• **Dokumentabschnitt**
%%
Österreich an 14. Stelle von 37 Ländern
Wien (wifo) - Österreich zählt zu den fünf EU-Ländern, deren Wirtschaft von der
weltweiten Krise am wenigsten in Mittleidenschaft gezogen wurde. In Europa bewältigten die Schweiz, Norwegen
und Polen die Krisensituation am besten. Im Rückblick lassen sich einige Faktoren identifizieren, die mit
dafür maßgebend waren, wie schwer die Wirtschaft eines Landes von der Krise betroffen war: Länder
mit hohem Außenhandelsdefizit, starkem Kreditwachstum und dynamischem Aufholprozess vor der Krise verzeichneten
einen raschen und anhaltenden Rückgang der Wirtschaftsleistung.
%%
• **Gestellte Aufgabe 1**
Ändern Sie die Datensätze von der Zeile mit „Click the Command Line Mode terminal icon“ bis zum Ende der Datensätze, indem Sie „icon“ durch „symbol“ ersetzen und alles Übrige unverändert lassen. Geben Sie nur diesen Teil der Datensätze ohne die Bilder wieder.

• **Datenauszug**
%%
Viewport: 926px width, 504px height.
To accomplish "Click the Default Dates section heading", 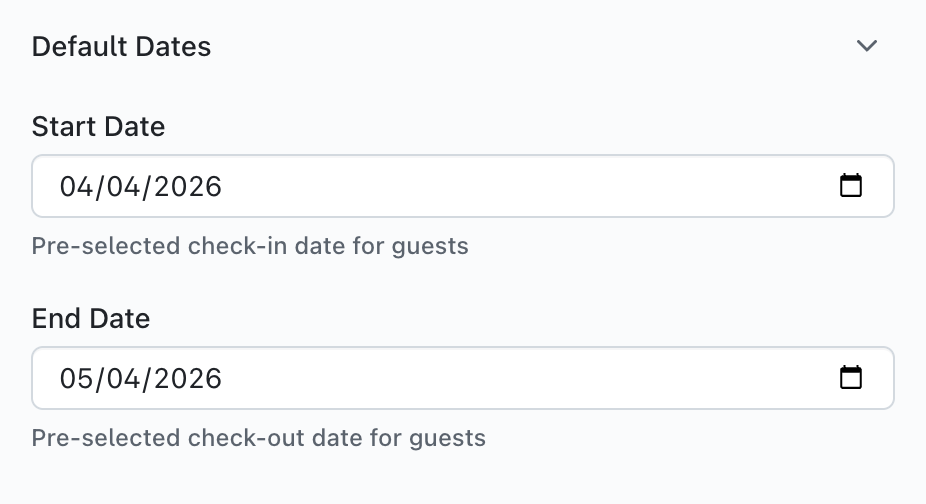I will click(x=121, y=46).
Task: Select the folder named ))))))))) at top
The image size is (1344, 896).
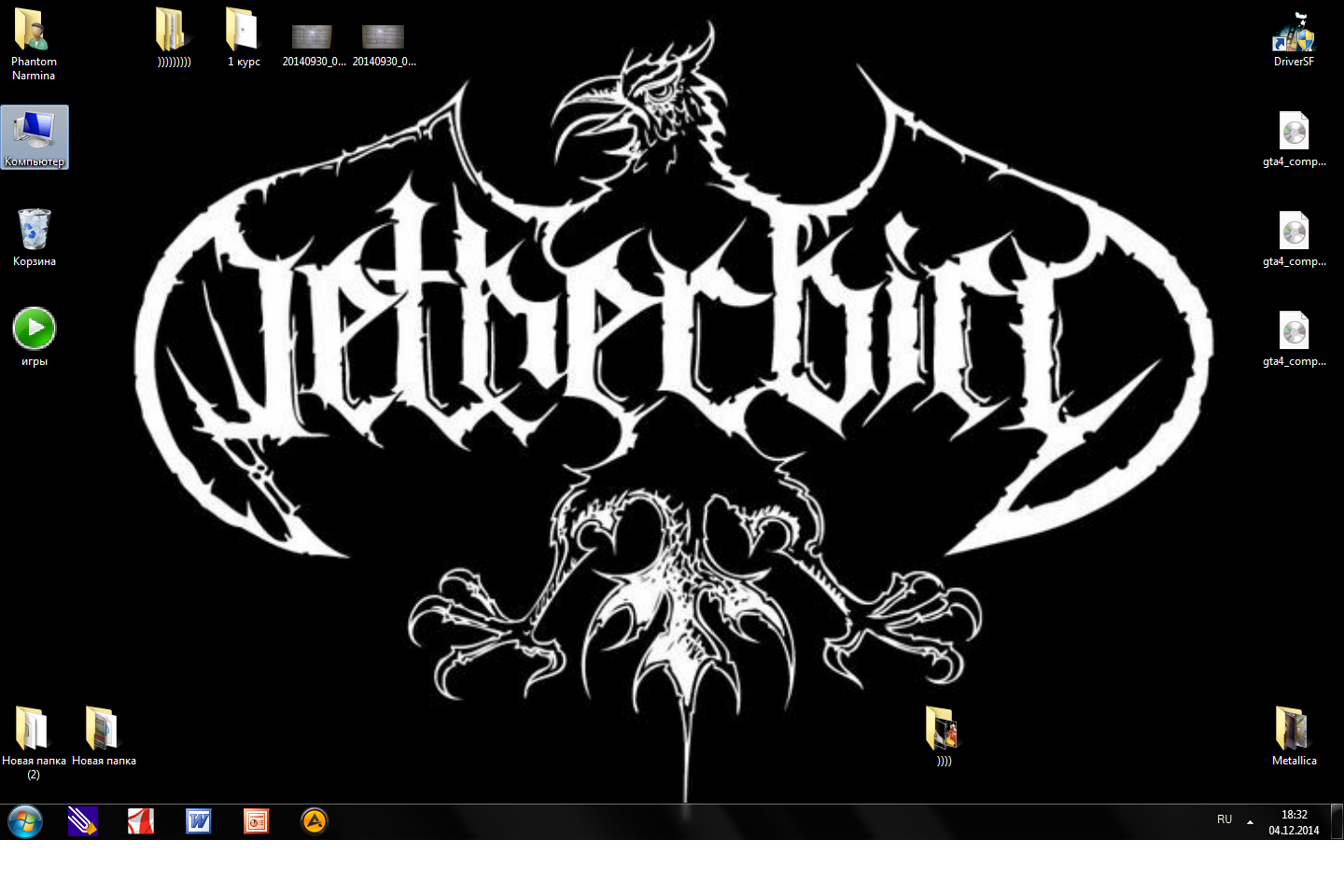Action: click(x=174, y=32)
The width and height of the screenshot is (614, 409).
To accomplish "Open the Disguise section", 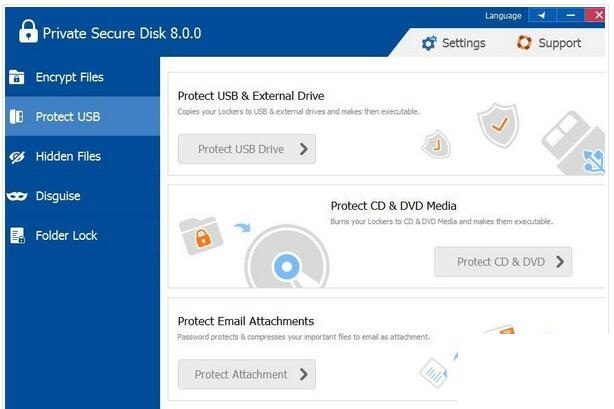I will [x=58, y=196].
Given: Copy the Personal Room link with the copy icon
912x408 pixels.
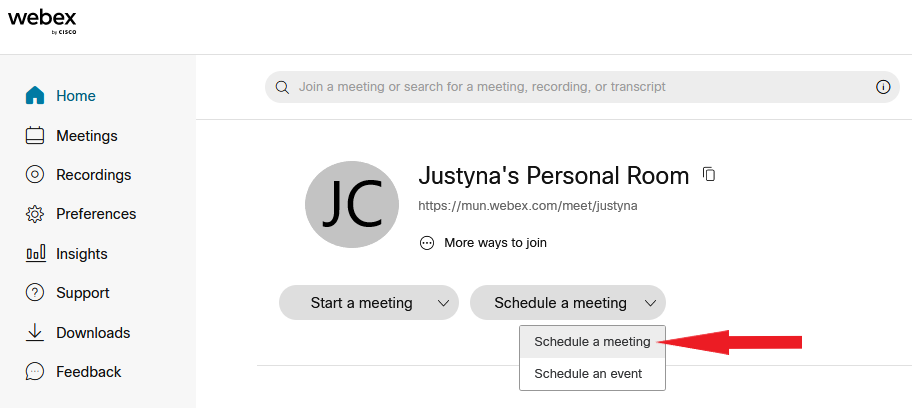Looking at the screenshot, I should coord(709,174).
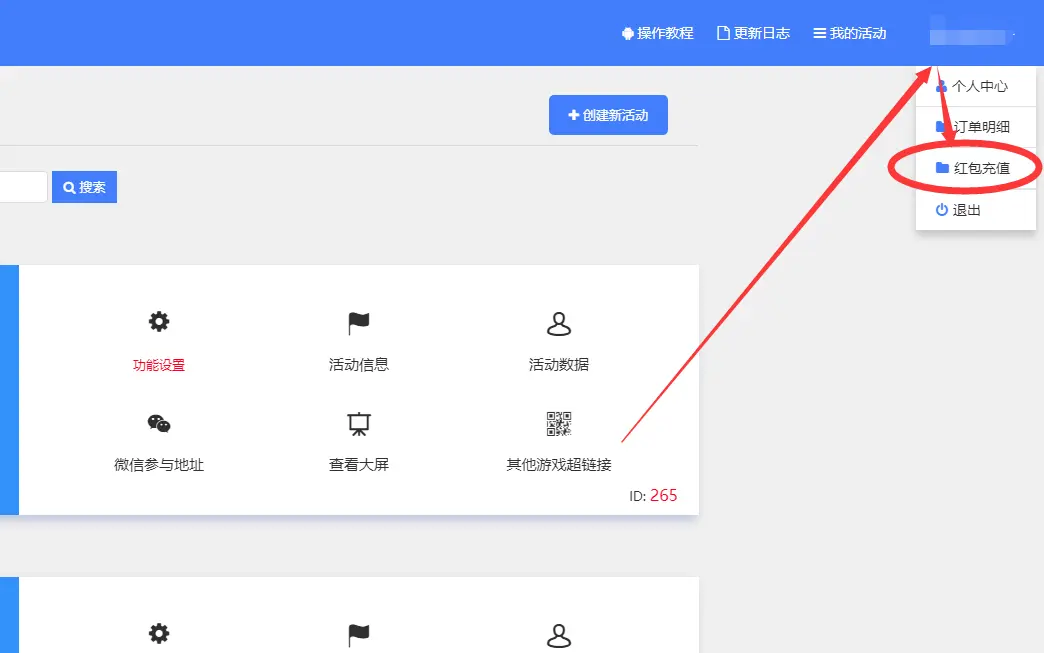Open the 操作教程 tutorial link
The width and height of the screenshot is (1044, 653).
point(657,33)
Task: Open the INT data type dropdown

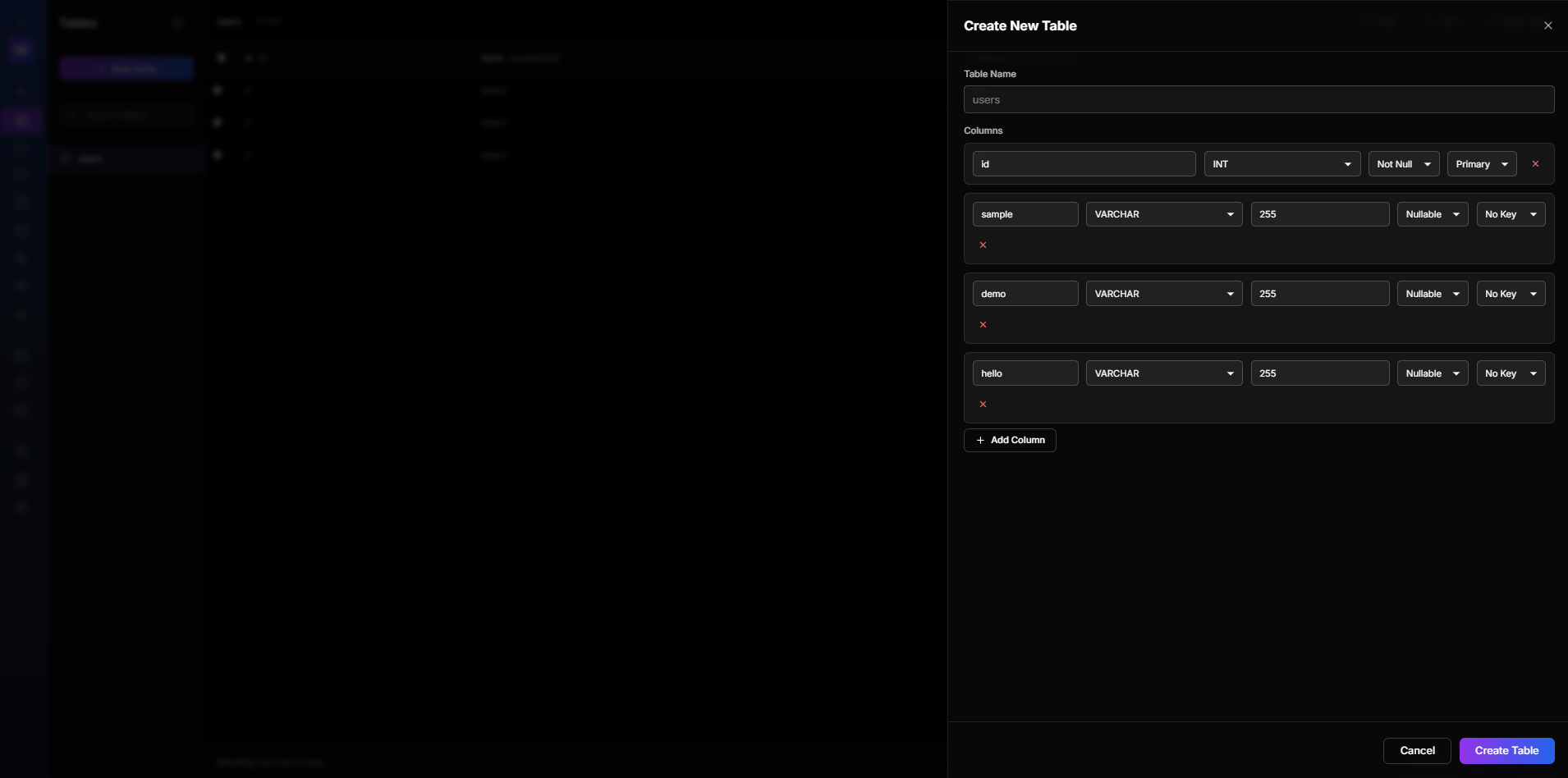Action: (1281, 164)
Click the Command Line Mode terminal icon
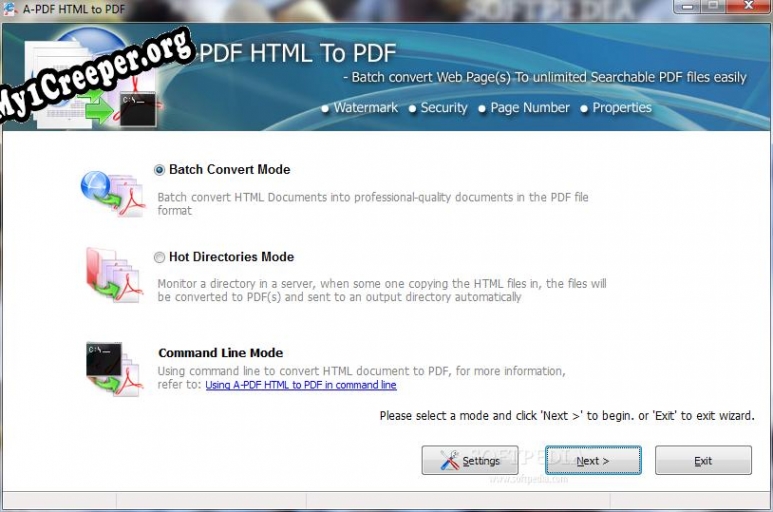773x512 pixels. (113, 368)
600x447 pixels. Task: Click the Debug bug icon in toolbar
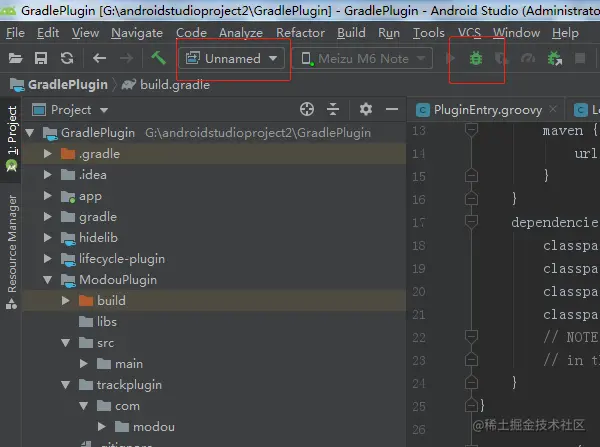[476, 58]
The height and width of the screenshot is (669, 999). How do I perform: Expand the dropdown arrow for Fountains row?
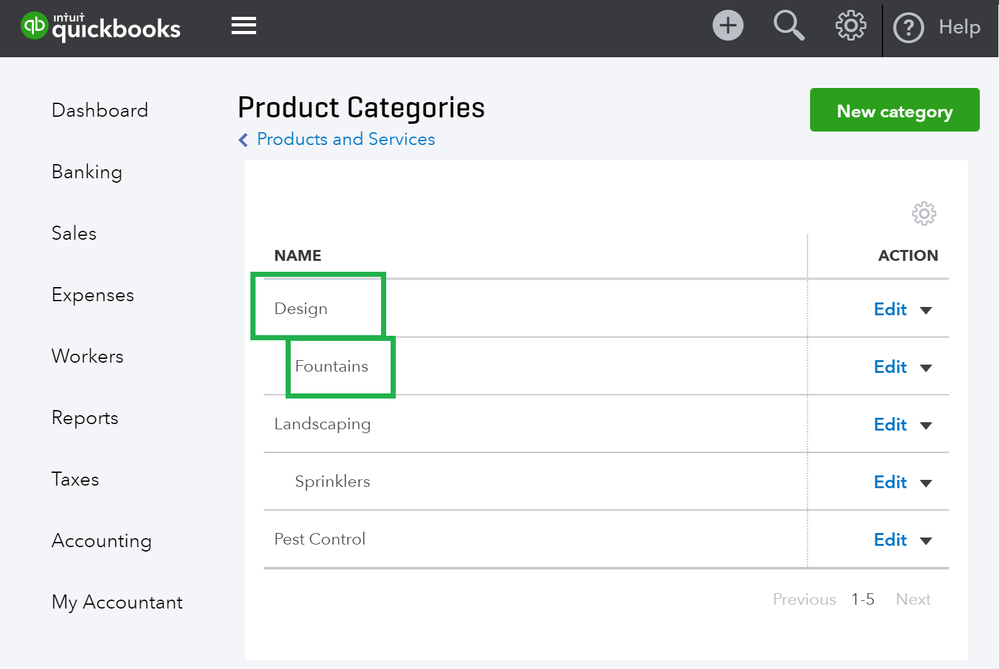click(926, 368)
%%
• **Gestellte Aufgabe 2**
Beantworten Sie anhand des Textes zur weltweiten Wirtschaftskrise folgende Fragen:
(a) Welche Platzierung erreicht Österreich laut der Überschrift?
(b) Welche Länder bewältigten die Krisensituation in Europa am besten?
(c) Welche drei Merkmale vor der Krise kennzeichneten Länder mit einem raschen und anhaltenden Rückgang der Wirtschaftsleistung?

• **Schriftliche Antwort 1**
Click the Command Line Mode terminal symbol
773x512 pixels. (113, 368)
600x447 pixels. Task: Click the Debug bug symbol in toolbar
[476, 58]
The height and width of the screenshot is (669, 999). How do I perform: Expand the dropdown arrow for Fountains row?
click(926, 368)

• **Schriftliche Antwort 2**
(a) Österreich liegt an 14. Stelle von 37 Ländern.
(b) Die Schweiz, Norwegen und Polen.
(c) Ein hohes Außenhandelsdefizit, starkes Kreditwachstum und ein dynamischer Aufholprozess.